WHAT YOU SHOULD DO: Output exactly the lines spanning from the line containing "Click the calendar" to the last line of the entries, inclusive.

DATA TO USE:
=-=-=-=-=
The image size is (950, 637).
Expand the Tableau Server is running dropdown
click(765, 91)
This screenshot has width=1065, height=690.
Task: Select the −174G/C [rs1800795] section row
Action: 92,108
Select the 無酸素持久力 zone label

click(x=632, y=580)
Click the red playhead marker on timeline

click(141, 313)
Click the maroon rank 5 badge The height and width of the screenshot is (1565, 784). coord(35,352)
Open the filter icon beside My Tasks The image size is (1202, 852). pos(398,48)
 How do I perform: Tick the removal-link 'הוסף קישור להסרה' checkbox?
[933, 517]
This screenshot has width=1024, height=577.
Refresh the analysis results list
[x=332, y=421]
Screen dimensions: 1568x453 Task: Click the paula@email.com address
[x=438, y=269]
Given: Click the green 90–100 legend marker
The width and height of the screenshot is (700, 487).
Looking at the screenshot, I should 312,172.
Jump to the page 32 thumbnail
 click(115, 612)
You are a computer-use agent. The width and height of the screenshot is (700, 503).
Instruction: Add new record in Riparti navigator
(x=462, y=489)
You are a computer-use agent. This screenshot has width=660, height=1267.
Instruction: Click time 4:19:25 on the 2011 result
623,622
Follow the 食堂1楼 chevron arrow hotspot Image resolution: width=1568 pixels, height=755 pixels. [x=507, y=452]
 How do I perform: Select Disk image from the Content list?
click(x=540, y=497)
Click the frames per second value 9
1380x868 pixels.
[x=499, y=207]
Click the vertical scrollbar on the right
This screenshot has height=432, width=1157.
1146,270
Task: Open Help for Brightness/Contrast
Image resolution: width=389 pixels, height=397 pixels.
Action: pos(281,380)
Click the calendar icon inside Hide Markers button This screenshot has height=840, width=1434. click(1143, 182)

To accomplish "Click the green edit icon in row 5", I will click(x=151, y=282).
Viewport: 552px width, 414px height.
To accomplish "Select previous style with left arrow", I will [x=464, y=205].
=-=-=-=-=
RESULT:
Click the calendar icon inside Hide Markers button This screenshot has height=840, width=1434. click(1143, 182)

To accomplish "Click the green edit icon in row 5", I will click(x=151, y=282).
Viewport: 552px width, 414px height.
To accomplish "Select previous style with left arrow", I will [x=464, y=205].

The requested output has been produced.